Rewrite the rows from the line with "[Teile Seite auf Facebook] (405, 415)" to the line with "Gymnastik (149, 698)", both included, and shift each coordinate in their answers by -53.
* begin GIVEN DATA *
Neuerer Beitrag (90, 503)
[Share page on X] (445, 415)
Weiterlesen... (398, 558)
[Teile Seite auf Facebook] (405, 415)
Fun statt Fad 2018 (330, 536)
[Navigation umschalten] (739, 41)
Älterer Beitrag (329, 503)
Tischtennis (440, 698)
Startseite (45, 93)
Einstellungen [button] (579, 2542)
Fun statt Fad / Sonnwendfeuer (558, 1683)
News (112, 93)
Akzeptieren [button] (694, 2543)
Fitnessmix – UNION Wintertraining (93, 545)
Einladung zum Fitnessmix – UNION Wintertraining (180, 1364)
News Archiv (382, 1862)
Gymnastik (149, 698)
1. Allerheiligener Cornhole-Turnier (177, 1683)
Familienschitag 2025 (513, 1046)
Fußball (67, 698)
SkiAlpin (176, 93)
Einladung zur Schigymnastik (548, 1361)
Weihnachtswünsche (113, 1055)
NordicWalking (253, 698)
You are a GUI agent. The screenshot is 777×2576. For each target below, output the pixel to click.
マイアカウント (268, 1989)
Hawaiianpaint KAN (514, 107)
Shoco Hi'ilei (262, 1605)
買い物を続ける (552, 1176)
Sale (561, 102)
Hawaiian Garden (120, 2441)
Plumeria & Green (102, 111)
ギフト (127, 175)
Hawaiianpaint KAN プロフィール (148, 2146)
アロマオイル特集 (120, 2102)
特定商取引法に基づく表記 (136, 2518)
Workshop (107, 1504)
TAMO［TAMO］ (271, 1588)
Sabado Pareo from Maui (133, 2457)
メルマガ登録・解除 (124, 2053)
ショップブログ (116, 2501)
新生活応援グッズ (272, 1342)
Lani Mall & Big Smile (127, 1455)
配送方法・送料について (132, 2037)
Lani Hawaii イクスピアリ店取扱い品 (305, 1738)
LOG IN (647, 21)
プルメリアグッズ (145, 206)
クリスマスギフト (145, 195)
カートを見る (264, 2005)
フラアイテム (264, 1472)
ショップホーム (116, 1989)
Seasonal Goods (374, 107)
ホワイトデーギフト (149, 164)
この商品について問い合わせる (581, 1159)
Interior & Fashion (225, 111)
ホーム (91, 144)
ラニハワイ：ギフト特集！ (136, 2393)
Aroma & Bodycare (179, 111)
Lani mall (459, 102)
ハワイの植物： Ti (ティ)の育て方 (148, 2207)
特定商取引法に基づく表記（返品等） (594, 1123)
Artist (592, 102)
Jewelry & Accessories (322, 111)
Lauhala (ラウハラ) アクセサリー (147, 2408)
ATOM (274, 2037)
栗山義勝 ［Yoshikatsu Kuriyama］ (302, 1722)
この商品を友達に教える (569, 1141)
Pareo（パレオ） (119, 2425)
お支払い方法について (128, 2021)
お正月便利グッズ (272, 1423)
* end GIVEN DATA *
FULL OUTPUT
[Teile Seite auf Facebook] (352, 362)
Fun statt Fad 2018 (277, 483)
[Navigation umschalten] (686, -12)
Älterer Beitrag (276, 450)
Tischtennis (387, 645)
Startseite (-8, 40)
Einstellungen [button] (526, 2489)
Fun statt Fad / Sonnwendfeuer (505, 1630)
News (59, 40)
Akzeptieren [button] (641, 2490)
Fitnessmix – UNION Wintertraining (40, 492)
Einladung zum Fitnessmix – UNION Wintertraining (127, 1311)
News Archiv (329, 1809)
Gymnastik (96, 645)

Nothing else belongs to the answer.